• _PASSAGE_:
*** Block opens ***

Lecture 3.2: Lung Mechanics Flashcards
By what mechanism is air drawn into the lungs?
Air is drawn into the lungs by expanding the volume of the thoracic cavity
What is Pleural Fluid?
A thin layer of fluid between visceral and parietal pleura ensures that lungs fill thoracic cavity and change volume as thorax does
What happens if the integrity of the pleural seal is broken?
• Lungs will tend to collapse (due to elastic recoil)
• Pneumothorax
What is the Mechanism of Breathing In?
• Active
• Mainly by contraction of diaphragm (flattening)
• External intercostal muscles contract
What is the Mechanism of Breathing Out?
• Breathing out to resting expiratory level is passive just stop breathing in
• Diaphragm relaxes
• Internal intercostal muscles contract
What is the Mechanism of Forced Expiration?
• Requires force
• Exerted by abdominal muscles and internal intercostal muscles
• Then inspiration to resting expiratory level is passive
What is Lung Compliance?
• The stretchiness of the lungs is known as compliance
• Volume change per unit pressure change
• Higher compliance means easier to stretch
Are lung airways elastic?
• Airways have elastic walls
If lung airways are elastic, why are they also stiff?
• Compliance reduced by surface tension of lining fluid
What is Surface Tension?
• Interactions between molecules at surface of a liquid
• Makes the surface resist stretching
• Higher the surface tension the harder the lungs are to stretch
What effect do Detergents have Surface Tension?
• Reduce surface tension by disrupting interactions between surface molecules
• The Lung has a mixture of detergents
What is a Surfactant? What do they do? What in the Lungs produces Surfactants?
• Surfactant (mixture of phospholipids & proteins, with detergent properties)
• Reduces surface tension when lungs are deflated (but not when fully inflated)

*** Block closes ***

• _REQUIRED WORK_:
a - Answer these from the lung mechanics flashcards:
(i) What mainly drives breathing in, and what happens to it?
(ii) Which condition is listed when the integrity of the pleural seal is broken?
(iii) What does higher compliance mean?
b - Continue the lung mechanics flashcards from their last line, in the same question-and-bullet style.

• _ENTRIES SHOWN_:
*** Block opens ***

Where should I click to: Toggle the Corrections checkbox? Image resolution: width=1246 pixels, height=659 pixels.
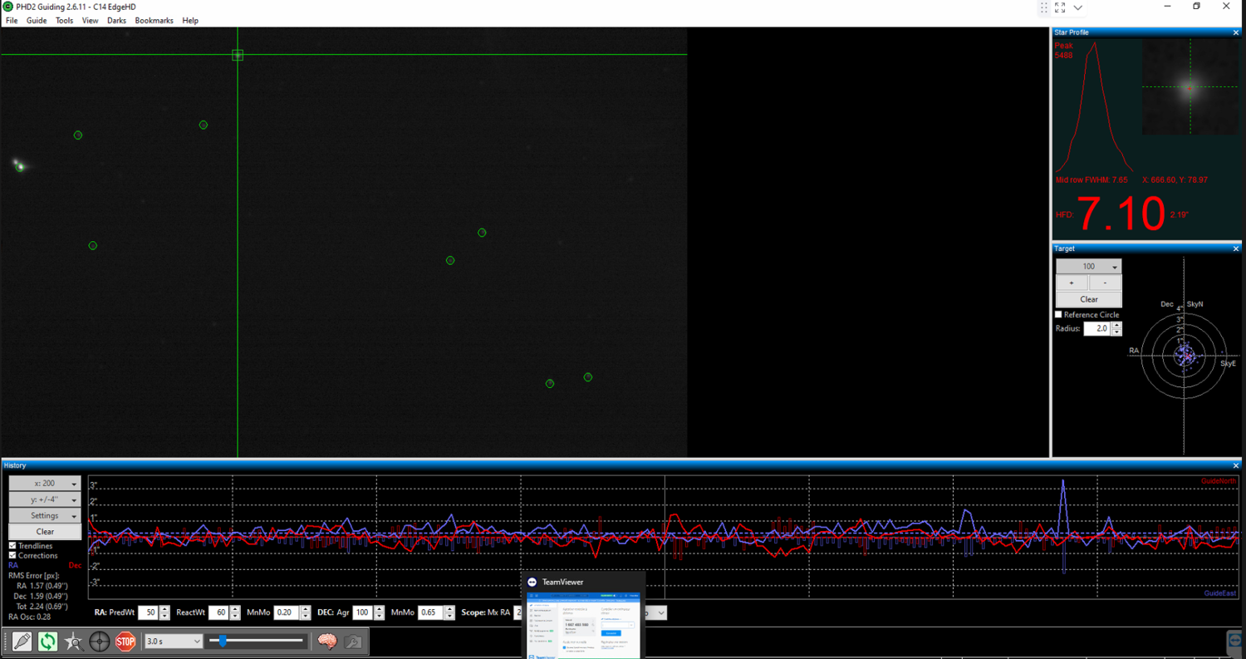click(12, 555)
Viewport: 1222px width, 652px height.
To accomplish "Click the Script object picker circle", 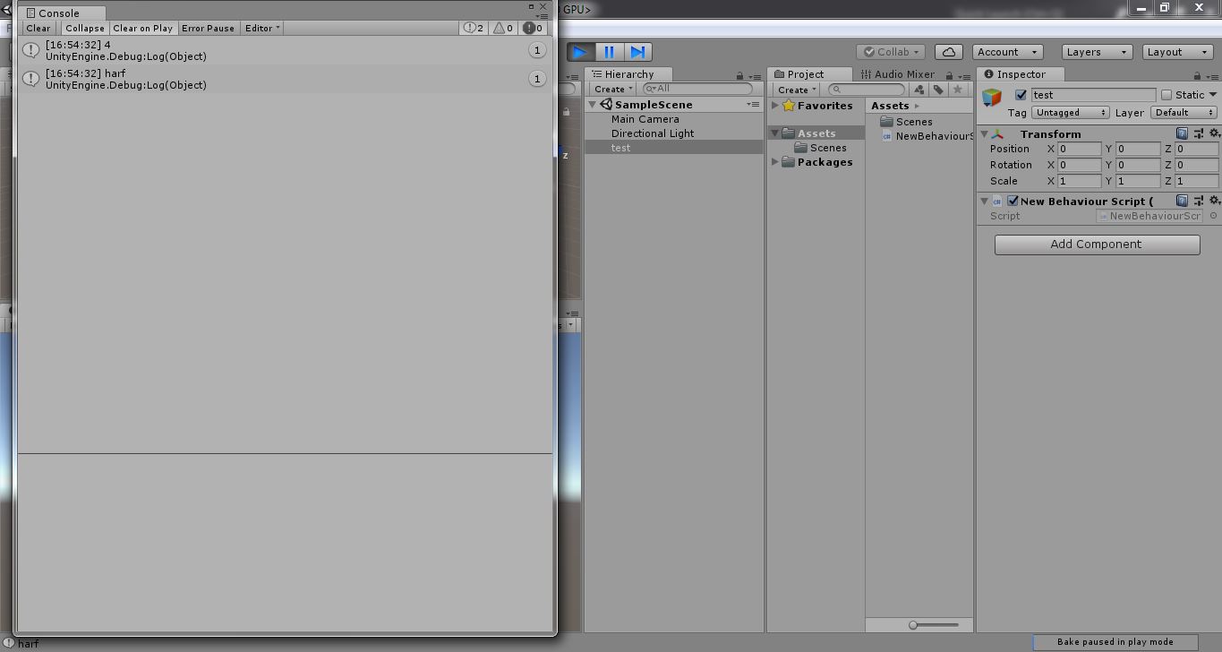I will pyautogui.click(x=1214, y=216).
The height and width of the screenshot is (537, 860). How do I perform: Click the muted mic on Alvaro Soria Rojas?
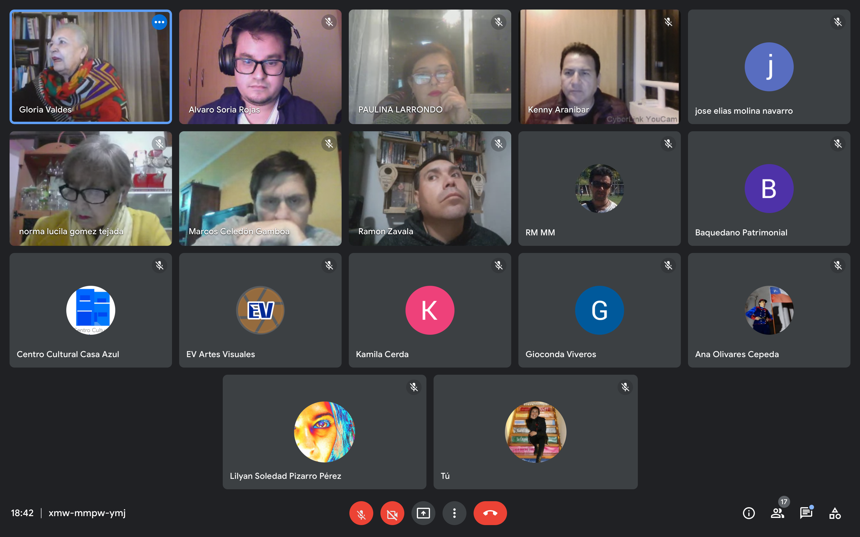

*** Block closes ***

• _NUMBERED RESPONSES_:
a -
(i) Contraction of the diaphragm, which flattens.
(ii) Pneumothorax.
(iii) The lungs are easier to stretch.

b -
• So little breaths are easy
• Big breaths are hard
• Produced by Type 2 Alveolar Cells
What is Hysteresis? When is the most lost?
• The energy put into stretching a film of surfactant
• Is not all recovered when the film recoils
• This loss is greatest when tidal volume is maximal
• Another reason why little breaths are best
What is Asthma?
• Disease of the airways
• Narrowing of airways causes obstruction
• Makes hard to expel air
• Air retained in lungs (gas trapping)
• Makes lungs bigger thus harder to expand
What is Laplace’s Laws Equation?
• Pressure = 2 x surface tension/radius
• P= 2T/R
• Big bubbles have low pressure (R large)
• Little bubbles have high pressure (R small)
What is the Law of Bubbles?
• If a big bubble is connected to a small bubble
• Air will flow from high pressure to low
• Small bubble collapses into big
• ‘Big bubbles eat little bubbles’
Why does Laplace’s Law not apply to the Lungs?
• Alveoli form an interconnecting set of bubbles
• If Laplace’s law applied big alveoli would eat little ones
• Thus the lungs become a physical impossibility
What stops the ‘Bubble Law’ from occurring?
• As alveoli get bigger
• Surface tension in their walls increases because surfactant is less effective
• So pressure stays high
• And stops them eating little alveoli
What is Respiratory Distress Syndrome? Who is affected by it?
• Babies born prematurely
• Have too little surfactant
• Lungs very stiff
• Few, large alveoli
• Breathing and gas exchange compromised
What is Poiseuille’s Law? What is its relevance?
• Resistance = 8 x viscosity of air x length of tube/ (radius)^4
• Airway resistance is the pressure difference between the alveoli and the mouth
divided by flow rate and is determined by Poiseuille’s Law
Where is Airway Resistance highest and lowest in the Lungs?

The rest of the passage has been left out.